Lamb For Our Little Lamb-Lamb's Birthday

Our little Chachi turned three last month. As he was now of legal drinking age in dog years, we decided to give him his first taste of beer and his favourite meat - lamb. Chachi's version of lamb that night was quickly blanched in boiling water. Ours was going to be cumin lamb, Xinjiang style (新疆孜然羊肉). I adapted Fuschia Dunlop's cumin beef recipe for this dish. The prep is a lot of onions, scallions, Chinese red pepper, Sichuan pepper corn (about three heaping tablespoons full), chopped garlic. I seasoned the lamb slices (thin slices used for shabu shabu) with a bit of salt and a lot of cumin. It marinated with a dash of rice wine for about 15 minutes. I heated a dry wok on high until the wok was as hot as it was going to get. The April issue of Saveur talked about how American stoves don't get hot enough to properly stir fry. This is certainly true of my stove. Brian's is a bit better, although still lacking in true fire power, and the stove we tend to use for making Chinese. The Saveur article suggests turning the stove on high and getting the wok hot. You then add whatever you're cooking a bit at a time as to not lower the wok temperature too much. After you add the meat, the article advises to not move the meat for a good few minutes. I tossed in the lamb pieces and let it cook for a couple of minutes, gave a quick toss, and then removed it to a bowl. At this point, the lamb was very rare still.
I then sauteed the aromatics until slightly golden and fragrant. Then I added the lamb back in for a quick toss with all the ingredients.
The resulting dish was quite fiery and numbing. The meat was a perfect medium rare and the dish even had a bit of that elusive woky hay (breath of the wok) that I seem to have been unable to achieve in the past.
We paired the lamb with curry couscous and some cold cumber marinated with chili oil. Interesting sort of "Silk Road" meal.

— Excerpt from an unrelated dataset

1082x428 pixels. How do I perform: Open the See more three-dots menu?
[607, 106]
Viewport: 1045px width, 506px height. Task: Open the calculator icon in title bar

A Very Julia Christmas A Few Christmases Ago

I am ashamed to say that this meal was from 2008 and I'm just posting it now. What can I say except.... I was severely slacking. But since this meal was one of the more monumental food nerd moments in David and my cooking career together, I had to make up for the lack of documentation until now. We were deep in the midst of our Julia Child phase when the holidays came upon us. David wanted to try our hand at consomme, cassoulet, and souffle. Noting that the three dishes all rhymed, we decided to do a dinner made up of rhyming dishes from Mastering the Art of French Cooking. Then after some research, we learned that the traditional French meal was a seven course affair of dishes in specific type order. Thus, the Seven Courses of Rhyming Julia Child Christmas was born. We had never cooked such a multi-course meal before so we planned out everything - when to put a course in the oven, what service ware is required for each course, etc. Take a look at our hyper planning.
David even printed out menus for our meal. Our first course was - L’Aperitif
Tanqueray but not pictured. AT made us beautiful Tanqueray red and green cocktails.
Clarified rich beef broth
Le Relevé
French baked beans, duck confit, sausage
Le Repos
Sorbet de Citron Vert
Lime ice
Le Roti
Côtes du Boeuf en Jus Lié
Rib roast, natural juices

Le Salade
Asperges au Citron Frais
Blanched asparagus, lemon sauce
Le Fromage
Soufflé au Fromage
Baked gruyere cheese
Le Dessert
Buscuits de Thé
Tea biscuits
Yeah, we're ridiculous... but it was a lovely meal that Julia Child would be proud of.